Ce Billet arriva fort à propos ; le Prince à qui dans ſa ſolitude on avoit donné une éducation ſevere, n’avoit pas encore eu le loiſir de ſe gaſter dans le monde, il crut qu’il n’y eſtoit pas permis d’eſtre inconſtant, & malgré le gouſt qu’il avoit pour la Reine de la Jeuneſſe, il ſortit de l’Iſle, mais comme il s’éloignoit lentement d’un lieu qui avoit des charmes pour luy, il lut ſa proſcription dans quelques Placarts qu’il rencontra en ſon chemin. La Reine promettoit à ceux qui luy livreroient vif ou mort ſon fugitif, les meſmes faveurs qu’elle lui avoit offertes.

Il n’en falloit pas davantage pour guerir le Prince.
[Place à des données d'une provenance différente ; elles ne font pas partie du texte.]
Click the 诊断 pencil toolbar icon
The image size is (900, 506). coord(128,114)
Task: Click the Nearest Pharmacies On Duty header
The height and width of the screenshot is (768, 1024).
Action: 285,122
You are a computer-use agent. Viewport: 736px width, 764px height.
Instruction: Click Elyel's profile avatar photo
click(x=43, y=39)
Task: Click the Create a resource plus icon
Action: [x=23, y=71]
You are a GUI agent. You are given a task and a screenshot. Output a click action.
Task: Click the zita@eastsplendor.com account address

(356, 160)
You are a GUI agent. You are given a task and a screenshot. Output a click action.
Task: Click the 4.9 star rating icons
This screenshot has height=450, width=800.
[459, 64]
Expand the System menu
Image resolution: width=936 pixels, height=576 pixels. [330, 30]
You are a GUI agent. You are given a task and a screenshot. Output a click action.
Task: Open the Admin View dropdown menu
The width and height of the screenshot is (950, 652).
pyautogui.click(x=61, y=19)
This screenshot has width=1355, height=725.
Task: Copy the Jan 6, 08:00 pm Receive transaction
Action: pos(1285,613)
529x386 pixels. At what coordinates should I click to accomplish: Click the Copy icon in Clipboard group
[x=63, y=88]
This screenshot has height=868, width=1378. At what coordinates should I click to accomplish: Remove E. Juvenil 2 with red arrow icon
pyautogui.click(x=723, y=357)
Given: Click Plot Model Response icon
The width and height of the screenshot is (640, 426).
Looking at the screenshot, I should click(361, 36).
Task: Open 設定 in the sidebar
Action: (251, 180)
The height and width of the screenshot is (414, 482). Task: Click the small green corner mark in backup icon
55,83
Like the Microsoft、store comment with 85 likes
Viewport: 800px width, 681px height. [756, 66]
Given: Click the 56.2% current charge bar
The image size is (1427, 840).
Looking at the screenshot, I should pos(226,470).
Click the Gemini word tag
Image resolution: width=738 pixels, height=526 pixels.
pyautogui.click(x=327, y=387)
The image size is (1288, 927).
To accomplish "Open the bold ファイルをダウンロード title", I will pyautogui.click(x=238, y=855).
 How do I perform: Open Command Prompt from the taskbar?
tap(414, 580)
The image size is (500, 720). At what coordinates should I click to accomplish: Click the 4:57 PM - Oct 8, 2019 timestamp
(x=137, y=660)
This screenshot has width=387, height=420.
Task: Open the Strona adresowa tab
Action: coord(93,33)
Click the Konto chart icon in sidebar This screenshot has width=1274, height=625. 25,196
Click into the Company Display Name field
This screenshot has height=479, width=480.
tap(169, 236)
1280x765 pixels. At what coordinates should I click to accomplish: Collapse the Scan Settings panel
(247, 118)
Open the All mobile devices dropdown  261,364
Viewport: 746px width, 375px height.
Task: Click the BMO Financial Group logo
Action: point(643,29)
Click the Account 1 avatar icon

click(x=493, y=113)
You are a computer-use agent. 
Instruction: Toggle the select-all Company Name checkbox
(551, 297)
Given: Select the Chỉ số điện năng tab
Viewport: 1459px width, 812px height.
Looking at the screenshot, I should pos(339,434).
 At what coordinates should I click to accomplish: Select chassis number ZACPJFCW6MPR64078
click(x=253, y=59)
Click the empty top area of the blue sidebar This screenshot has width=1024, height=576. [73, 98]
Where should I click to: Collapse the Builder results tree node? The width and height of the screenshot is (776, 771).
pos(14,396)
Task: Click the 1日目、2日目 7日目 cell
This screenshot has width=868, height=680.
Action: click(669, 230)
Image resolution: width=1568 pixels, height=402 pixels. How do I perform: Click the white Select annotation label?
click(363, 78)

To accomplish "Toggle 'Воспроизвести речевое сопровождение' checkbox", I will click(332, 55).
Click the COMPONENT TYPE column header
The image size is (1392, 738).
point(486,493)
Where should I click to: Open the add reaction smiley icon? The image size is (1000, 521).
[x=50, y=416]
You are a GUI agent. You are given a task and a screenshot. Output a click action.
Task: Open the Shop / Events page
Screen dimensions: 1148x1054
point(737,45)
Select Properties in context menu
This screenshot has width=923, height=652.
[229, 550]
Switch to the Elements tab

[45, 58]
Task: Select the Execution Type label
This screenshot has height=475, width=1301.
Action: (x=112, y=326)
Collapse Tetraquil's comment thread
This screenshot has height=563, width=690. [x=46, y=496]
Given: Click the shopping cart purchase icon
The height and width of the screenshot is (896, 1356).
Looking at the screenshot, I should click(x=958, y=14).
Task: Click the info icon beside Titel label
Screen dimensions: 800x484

Il precipita ſa fuite ; & il arriva aux pieds de Florinde, qui le voyant revenu, n’eut pas la force d’examiner s’il avoit eſté fidele. Ils s’épouſerent, & le Prince eſtant devenu Roy par la mort de ſon pere, il emmena ſon Epouſe dans les Eſtats, où le mariage, ſelon la couſtume, finit tous les agrémens de leur vie. Heureux s’ils en eſtoient demeurez à une honneſte indifference, mais les gens accouſtumez à aimer, ne ſont pas ſi raiſonnables que les autres, & ne ſont guere l’exemple des bons menages. Le Prince par oiſiveté, conta à Florinde qu’il avoit eu quelque foibleſſe legere pour la Reine de la Jeuneſſe. Florinde luy fit autant de reproches, que ſi elle n’avoit pas eſté ſa femme ; il en fut choqué, importuné ; il voulut s’en plaindre, & s’en conſoler avec les Dames de ſa Cour ; elle l’épia, le ſurprit, l’accabla d’injures ; enfin perſecuté de ſes fureurs, il demanda aux Fées de redevenir roſier, & il l’obtint comme une faveur. De ſon coſté Florinde jalouſe, avoit la tête ſi foible, qu’elle ne pouvoit ſouffrir l’odeur d’une fleur qui la faiſoit reſſouvenir de ſon amour, c’eſt depuis ce temps là que les roſes ont toûjours donné des vapeurs.